Sensitivity in reduced diameter tubes

Sensitivity is the bane of NMR. Spectroscopists are always looking for ways of increasing it, particularly when sample is limited. One suggested method to increase sensitivity is to reduce the volume while keeping the amount of material constant, thereby increasing the concentration. This can be done by using a smaller diameter NMR tube, e.g a 3 mm or 1.7 mm tube. I have been skeptical of this method for a long time and finally decided to test how well it works.

Natural products researchers invariably have limited access to their compounds and these investigators have led the development of reduced volume NMR such as the 1.7 mm cryoprobe¹. Not everyone has access to such instrumentation, however, and cheaper more accessible alternatives have been investigated. One of the easiest ways to increase concentration is to reduce volume. This can be done with Shigemi tubes which fill the upper and lower regions of the NMR tube with glass matched to the magnetic susceptibility of the solvent, or by reducing the diameter of the NMR tube. Using a 1.7 mm tube in a 3 mm probe has been reported to increase sensitivity², as has using a 3 mm tube in a 5 mm probe³. Using a 1.7 mm tube in a 5 mm probe reportedly decreased sensitivity³.

Explanations for the origin of the increased sensitivity in these papers have not been convincing. The NMR signal is proportional to the number of atoms and if this is not changed then sensitivity should not change. In fact, since the sample is further from the detection coils when using a reduced diameter tube the signal should be reduced slightly. I suspect that in the reported cases other factors, such as the fill height, probe tuning and matching, or pulse calibration, were not kept constant.

To test if sensitivity can be increased by using reduced diameter tubes I prepared samples with the same amount of material in 5 mm and 3 mm NMR tubes. Starting with a 5 mM aqueous solution of L-tryptophan I added 40 μL to a 5 mm tube and to a 3 mm tube. A further 460 μl of D₂O was added to the 5 mm tube to bring the total volume to 500 μL. This gave a fill height of 36 mm. I then added D₂O to the 3 mm tube to get the same fill height, which required a total volume of 170 μL. Both tubes then contained 200 nmol of L-tryptophan at a concentration of 0.40 mM in the 5mm tube and 1.18 mM in the 3mm tube.
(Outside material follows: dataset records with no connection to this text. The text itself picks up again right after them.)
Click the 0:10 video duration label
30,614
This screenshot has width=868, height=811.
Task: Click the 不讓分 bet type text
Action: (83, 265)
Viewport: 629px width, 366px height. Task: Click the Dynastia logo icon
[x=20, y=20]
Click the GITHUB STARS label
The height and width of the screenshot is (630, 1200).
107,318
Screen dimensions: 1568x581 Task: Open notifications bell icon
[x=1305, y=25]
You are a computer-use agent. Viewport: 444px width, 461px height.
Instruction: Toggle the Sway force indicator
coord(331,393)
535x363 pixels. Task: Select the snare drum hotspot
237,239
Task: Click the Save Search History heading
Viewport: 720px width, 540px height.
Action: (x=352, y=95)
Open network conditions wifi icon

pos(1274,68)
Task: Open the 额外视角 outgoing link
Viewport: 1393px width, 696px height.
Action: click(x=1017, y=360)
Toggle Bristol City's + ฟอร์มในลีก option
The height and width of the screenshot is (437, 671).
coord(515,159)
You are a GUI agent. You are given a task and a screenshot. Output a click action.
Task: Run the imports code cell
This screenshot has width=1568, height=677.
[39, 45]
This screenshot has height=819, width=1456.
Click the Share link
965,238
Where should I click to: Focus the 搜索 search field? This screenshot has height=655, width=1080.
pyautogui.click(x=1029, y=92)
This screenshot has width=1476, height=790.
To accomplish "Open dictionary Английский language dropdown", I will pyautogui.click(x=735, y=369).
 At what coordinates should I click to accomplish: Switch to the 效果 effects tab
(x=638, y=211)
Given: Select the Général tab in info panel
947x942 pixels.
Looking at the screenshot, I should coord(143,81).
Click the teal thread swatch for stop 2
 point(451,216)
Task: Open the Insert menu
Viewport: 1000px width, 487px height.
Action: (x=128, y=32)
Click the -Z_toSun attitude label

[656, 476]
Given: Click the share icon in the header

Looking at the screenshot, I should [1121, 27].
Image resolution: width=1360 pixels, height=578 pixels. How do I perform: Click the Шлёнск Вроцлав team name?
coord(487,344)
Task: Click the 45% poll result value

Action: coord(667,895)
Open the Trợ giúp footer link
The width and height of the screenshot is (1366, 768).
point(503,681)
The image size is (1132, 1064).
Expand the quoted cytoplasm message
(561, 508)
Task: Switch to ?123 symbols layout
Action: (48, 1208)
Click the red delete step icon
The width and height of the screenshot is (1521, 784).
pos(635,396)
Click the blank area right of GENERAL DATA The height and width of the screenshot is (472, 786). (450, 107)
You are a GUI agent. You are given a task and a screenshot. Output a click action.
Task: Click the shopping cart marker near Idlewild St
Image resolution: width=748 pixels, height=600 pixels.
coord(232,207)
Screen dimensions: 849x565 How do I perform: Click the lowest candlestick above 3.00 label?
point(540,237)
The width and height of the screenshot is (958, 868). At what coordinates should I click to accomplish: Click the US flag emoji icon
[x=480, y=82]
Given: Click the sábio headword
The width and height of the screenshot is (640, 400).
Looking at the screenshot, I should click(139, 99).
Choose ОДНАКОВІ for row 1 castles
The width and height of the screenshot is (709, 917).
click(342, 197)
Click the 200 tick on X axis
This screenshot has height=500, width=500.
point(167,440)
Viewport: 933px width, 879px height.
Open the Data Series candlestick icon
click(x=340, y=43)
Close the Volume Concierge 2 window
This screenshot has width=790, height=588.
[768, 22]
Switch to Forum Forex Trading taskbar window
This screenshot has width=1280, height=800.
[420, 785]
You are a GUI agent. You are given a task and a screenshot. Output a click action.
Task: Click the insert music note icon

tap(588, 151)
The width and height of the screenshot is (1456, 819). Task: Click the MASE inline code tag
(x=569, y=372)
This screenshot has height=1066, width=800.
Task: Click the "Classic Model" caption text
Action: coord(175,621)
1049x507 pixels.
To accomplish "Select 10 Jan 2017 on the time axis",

A 1D ¹H spectrum with excitation sculpting to suppress the residual water peak was recorded on both samples. The 5mm room temperature BBI probe was tuned and matched for each sample and the 90^o pulse width calibrated. Pulse widths were similar for the two samples but the tuning and matching was significantly different. The receiver gain for both samples was the same. The figure below shows an overlay of the two spectra with expansions below.

The spectra are remarkably similar, however, the spectrum recorded in the 5mm tube is slightly more sensitive. Calculating signal-to-noise using the aromatic singlet at 7.25 ppm gave 54.08 for the 5mm sample and 44.73 for the 3mm sample. The decrease for the 3 mm sample was expected, but I am a little surprised how small the difference is.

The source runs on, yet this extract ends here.